United States District Court, N.D. Illinois, Eastern Division

June 26, 2018

LEONARD SOKOLOW, Plaintiff,
v.
LJM FUNDS MANAGEMENT, LTD., Defendants. STANLEY BENNET, Plaintiff,
v.
LJM FUNDS MANAGEMENT, LTD., Defendants. JAMES NOSEWICZ, Plaintiff,
v.
LJM FUNDS MANAGEMENT, LTD., Defendants.

          MEMORANDUM OPINION AND ORDER

          Robert M. Dow, Jr. United States District Judge

         This is a securities class action against LJM Funds Management, Ltd.; Two Roads Shared Trust; Northern Lights Distributors, LLC; Andrew Rogers; Mark Gertsen; Mark Garbin; Neil Kaufman; Anita Krug; James Colantino; Anish Parvataneni; and Anthony Caine. Seven movants requested that the Court consolidate the above-captioned cases and sought appointment as lead plaintiff in this matter: (1) Paragon National, LP [47], (2) Lynda Godkin [52], (3) High Country Capital Management [57], (4) Tradition Capital Management LLC, and SRS Capital Advisors, Inc. (together, the “Investment Advisor Group”) [61], (5) Donn Glander, Charles Irvine, Gustav Swanson and Pell Limited Liability Company (together, the “Glander Group”) [67], (6) Justin and Jenny Kaufman, Joseph N. Wilson and Dr. Larry and Marilyn Cohen (collectively, the “Kaufman Group”) [71], (7) MWH Investments, LLC, Personal CFO Solutions, LLC, John W. Kapouch, and James Frugé (collectively, the “MWH Group”) [75]. Subsequently, the Investment Advisor Group and the Kaufman Group (together, the “Combined Group”) asked that they be appointed lead plaintiff together. [97.] All other movants except the MWH Group and Lynda Godkin either support or do not oppose appointing the Combined Group as lead plaintiff in this action.

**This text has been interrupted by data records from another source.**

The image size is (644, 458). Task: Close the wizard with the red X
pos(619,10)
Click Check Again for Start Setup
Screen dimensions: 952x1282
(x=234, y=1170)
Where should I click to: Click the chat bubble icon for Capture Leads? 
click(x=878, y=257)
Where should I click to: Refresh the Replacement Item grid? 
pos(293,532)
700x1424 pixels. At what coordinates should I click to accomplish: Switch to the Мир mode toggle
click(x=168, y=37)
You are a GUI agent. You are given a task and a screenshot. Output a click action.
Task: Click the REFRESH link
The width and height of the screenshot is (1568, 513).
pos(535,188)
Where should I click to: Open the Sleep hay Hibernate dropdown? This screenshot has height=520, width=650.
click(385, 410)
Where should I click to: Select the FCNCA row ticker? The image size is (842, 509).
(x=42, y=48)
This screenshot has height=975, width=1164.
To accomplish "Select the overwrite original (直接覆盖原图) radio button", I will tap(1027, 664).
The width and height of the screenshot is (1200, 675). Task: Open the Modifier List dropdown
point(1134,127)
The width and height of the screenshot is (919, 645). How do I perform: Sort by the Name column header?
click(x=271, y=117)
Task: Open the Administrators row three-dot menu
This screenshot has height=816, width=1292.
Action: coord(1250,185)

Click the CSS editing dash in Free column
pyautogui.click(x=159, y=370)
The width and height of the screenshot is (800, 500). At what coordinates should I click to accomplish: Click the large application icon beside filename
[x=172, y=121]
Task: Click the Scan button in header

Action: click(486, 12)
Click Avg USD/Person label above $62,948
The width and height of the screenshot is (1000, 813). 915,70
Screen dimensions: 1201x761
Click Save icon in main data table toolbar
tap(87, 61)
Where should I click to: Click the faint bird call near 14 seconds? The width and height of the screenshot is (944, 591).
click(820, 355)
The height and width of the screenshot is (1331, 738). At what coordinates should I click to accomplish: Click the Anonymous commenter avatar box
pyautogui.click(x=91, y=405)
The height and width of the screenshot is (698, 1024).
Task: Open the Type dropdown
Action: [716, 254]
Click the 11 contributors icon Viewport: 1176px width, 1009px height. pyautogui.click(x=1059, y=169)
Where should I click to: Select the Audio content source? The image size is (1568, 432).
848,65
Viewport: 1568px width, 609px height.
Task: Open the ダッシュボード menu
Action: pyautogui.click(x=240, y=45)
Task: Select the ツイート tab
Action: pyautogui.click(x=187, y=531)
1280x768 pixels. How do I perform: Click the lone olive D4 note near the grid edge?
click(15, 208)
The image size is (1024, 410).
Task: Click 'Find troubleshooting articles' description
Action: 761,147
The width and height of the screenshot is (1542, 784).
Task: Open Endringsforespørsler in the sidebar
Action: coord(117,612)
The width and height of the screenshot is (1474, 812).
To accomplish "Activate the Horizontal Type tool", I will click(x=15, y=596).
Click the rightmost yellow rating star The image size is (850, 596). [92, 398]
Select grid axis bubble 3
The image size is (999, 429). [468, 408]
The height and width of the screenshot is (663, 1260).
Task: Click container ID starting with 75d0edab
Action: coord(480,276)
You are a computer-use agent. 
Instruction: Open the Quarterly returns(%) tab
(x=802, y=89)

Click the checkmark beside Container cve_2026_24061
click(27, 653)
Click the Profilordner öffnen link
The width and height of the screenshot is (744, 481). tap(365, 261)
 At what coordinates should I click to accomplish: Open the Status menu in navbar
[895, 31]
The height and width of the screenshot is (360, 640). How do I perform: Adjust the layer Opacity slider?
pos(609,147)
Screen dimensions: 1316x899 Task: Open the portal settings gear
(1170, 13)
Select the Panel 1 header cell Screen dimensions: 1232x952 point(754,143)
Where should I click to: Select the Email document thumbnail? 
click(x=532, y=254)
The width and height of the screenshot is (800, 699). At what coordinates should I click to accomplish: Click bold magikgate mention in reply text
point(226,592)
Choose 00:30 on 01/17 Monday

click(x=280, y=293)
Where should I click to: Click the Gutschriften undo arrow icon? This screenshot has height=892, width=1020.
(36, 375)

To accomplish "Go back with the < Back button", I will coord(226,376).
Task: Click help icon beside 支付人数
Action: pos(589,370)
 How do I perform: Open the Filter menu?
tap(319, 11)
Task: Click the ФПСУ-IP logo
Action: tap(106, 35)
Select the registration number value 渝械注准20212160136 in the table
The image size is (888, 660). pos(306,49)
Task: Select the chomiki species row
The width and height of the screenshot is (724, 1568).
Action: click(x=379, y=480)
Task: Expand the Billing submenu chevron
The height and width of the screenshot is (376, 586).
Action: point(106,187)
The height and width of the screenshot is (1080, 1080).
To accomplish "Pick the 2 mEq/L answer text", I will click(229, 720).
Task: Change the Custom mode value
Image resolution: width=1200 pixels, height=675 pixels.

         To the extent that the motions [47; 52; 57; 61; 67; 71; 75] request consolidation of the above-captioned cases, they [47; 52; 57; 61; 67; 71; 75] are denied as moot because the Court already has consolidated the above-captioned cases. [See 78.] For the reasons set forth below, the Court grants in part the motions of the Investment Advisor Group [61] and the Kaufman Group [71] and approves the selection of Robbins Geller Rudman & Dowd and Labaton Sucharow LLP as co-lead counsel. The Court denies the remaining motions [47; 52; 57; 67; 75] in full. The case is set for further status on July 17, 2018 at 10:15 a.m.

         I. Background

         The above-captioned actions arise from alleged violations of the Securities Act of 1933 (the “Securities Act”) by LJM Funds Management, Ltd. (“LJM”), Two Roads Shared Trust, Northern Lights Distributors, LLC, and several individual defendants (collectively, the “Defendants”). LJM Preservation & Growth Fund (the “Fund”) is a mutual fund traded under the symbol (“LJMIX”). Plaintiffs allege that Defendants caused the Fund's publically traded share price to be artificially inflated by making false and/or misleading statements related to the Fund and/or failing to disclose that (i) the Fund was not focused on capital preservation, (ii) did not take appropriate steps to preserve capital in down markets, and (iii) left investors exposed to an unacceptably high risk of catastrophic losses. Plaintiffs further allege that when the fraud was revealed to the investing public, the market value of the Fund's shares declined precipitously, damaging class members. Seven movants originally sought to be appointed lead plaintiff. Only the Combined Group, the MWH Group, and Lynda Godkin continue to seek appointment as lead plaintiff. Currently pending before the court are the motions for appointment as lead plaintiff filed by the remaining three movants.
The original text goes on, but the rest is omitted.